Humans developed the ability to cultivate crops and manage domestic cattle during this time period, and therefore were less reliant on hunting, fishing, and gathering wild vegetation. These societies produced more effective stone tools by grinding and polishing tougher rocks rather than just chipping softer rocks to form.

The production of cereal grains enabled people to settle in one spot, construct permanent houses, and establish communities, and their liberation from nomadism and a hunting-and-gathering economy freed them to pursue specialized skills.

Species that developed to a Paleolithic level:

At least three species of Homo developed to Paleolithic levels of development.
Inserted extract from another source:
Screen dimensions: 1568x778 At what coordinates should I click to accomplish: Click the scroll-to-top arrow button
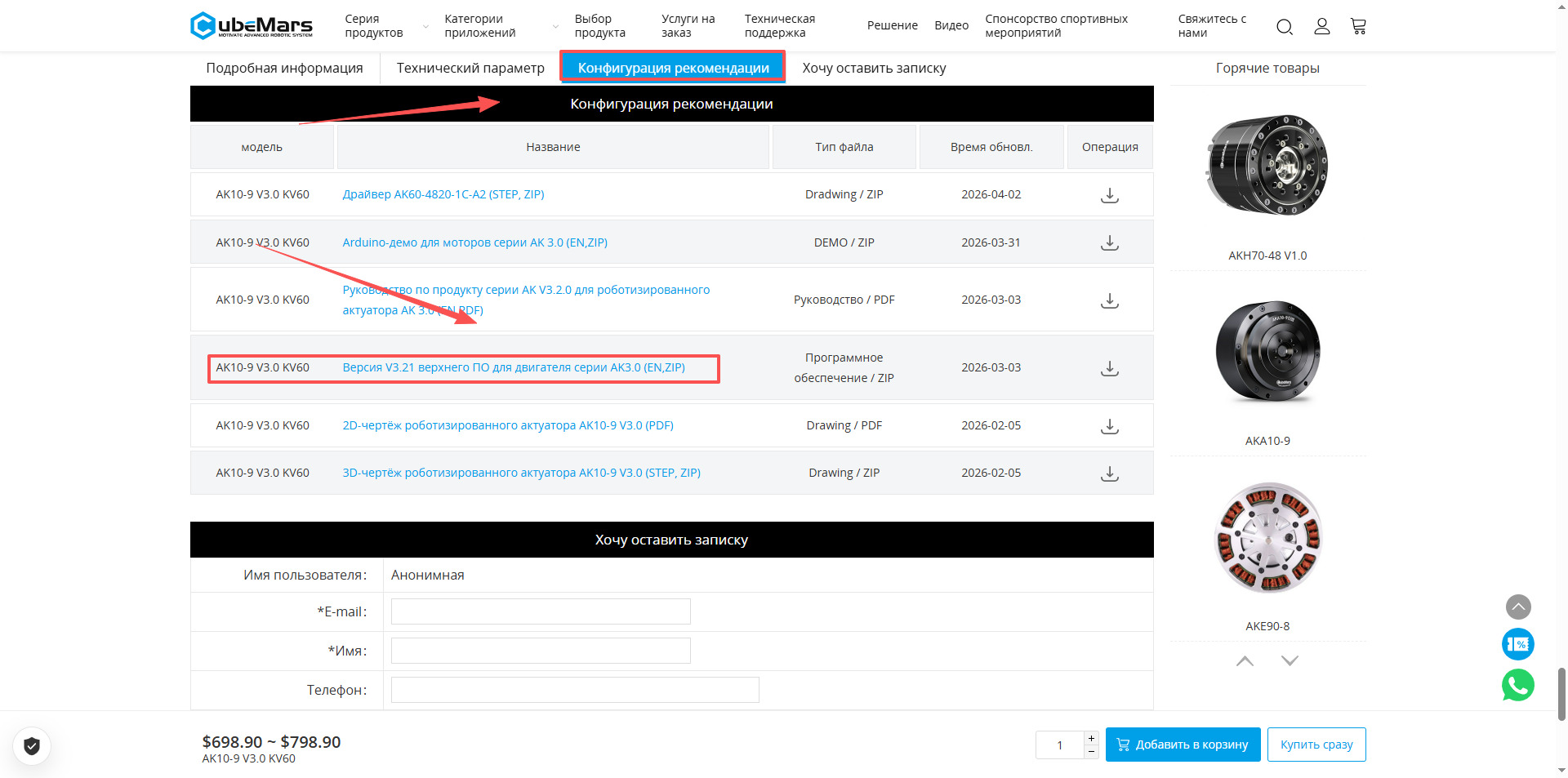pyautogui.click(x=1518, y=607)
There is substantial evidence that the species H. erectus (which most likely originated in Africa and lasted between 1.9 million and about 200,000 years ago), H. neanderthalensis (that is, the Neanderthals, who inhabited Eurasia from at least 200,000 to as recently as 24,000 years ago), and H. sapiens (which originated in Africa more than 315,000 years ago and includes all living people) created and used stone tools.

Additionally, if the age of the earliest known hand tools is right, they might have been manufactured by one or more Australopithecus species (which lived in Africa between 4.4 million and 1.4 million years ago) or potentially a more archaic member of Homo.

Paleolithic Age in India:

In India, the ancient stone age, or palaeolithic period, is split into three phases based on the kind of stone tools employed by the inhabitants and also on the nature of climatic change.

  • Lower Palaeolithic Period: around 100,000 BC It spans the majority of the Ice Age. Hunters and gatherers of food; hand axes, choppers, and cleavers were utilised.

The tools were crude and cumbersome. Bori in Maharashtra is one of the earliest lower Paleolithic sites. Limestone was also employed in the manufacture of tools.

Major locations of the lower Paleolithic period include the Soan valley (in modern Pakistan), the Thar Desert, Kashmir, the Mewar plains, Saurashtra, Gujarat, Central India, the Deccan Plateau, Chotanagpur plateau, and areas north of the Cauvery River.

Habitats include caverns and rock shelters. Bhimbetka in Madhya Pradesh is a significant location.

  • Middle Palaeolithic Period: 100,000–40,000 B.C. Flakes, blades, pointers, scrapers, and borers were employed as tools. The tools were more compact, lighter, and thin.

Hand axes were used less often than other implements.

Important sites from the middle Palaeolithic period include the Belan valley in Uttar Pradesh, the Luni valley in Rajasthan, the Son and Narmada rivers, the Bhimbetka and Tungabhadra river basins, the Potwar Plateau (between the Indus and Jhelum rivers), and the Sanghao cave (near Peshawar, Pakistan)

  • Upper Palaeolithic Period: around 40,000 BC to 10,000 BC The upper palaeolithic period corresponded to the end of the last ice age, during which the temperature became comparably warmer and less humid. Homo sapiens’ emergence.

The time is characterised by technological and tool innovation. Numerous bone tools, including needles, harpoons, blades with parallel sides, fishing tools, and burin tools. Bhimbhetka (south of Bhopal) was one of the key sites, including hand axes and cleavers, blades, scrapers, and a few burins discovered. Major Upper Palaeolithic sites include Belan, Son, Chota Nagpur plateau (Bihar), Maharashtra, Orissa, and Andhra Pradesh’s Eastern Ghats. Bone tools have been discovered exclusively at the Andhra Pradesh cave sites of Kurnool and Muchchatla Chintamani Gavi.

Main Characteristics of Paleolithic Age:

1. It is thought that the Indian people were members of the ‘Negrito’ race and lived in the open, river valleys, caves, and rock shelters.

2. They foraged for food, ate wild fruits and vegetables, and subsisted solely on hunting.

3. No knowledge of buildings, pottery, or agriculture existed. They found fire only in the latter stages.

4. There is evidence of art in the upper Paleolithic period in the form of paintings.

5. Humans fashioned hand axes, choppers, blades, burins, and scrapers from unpolished, rough stones.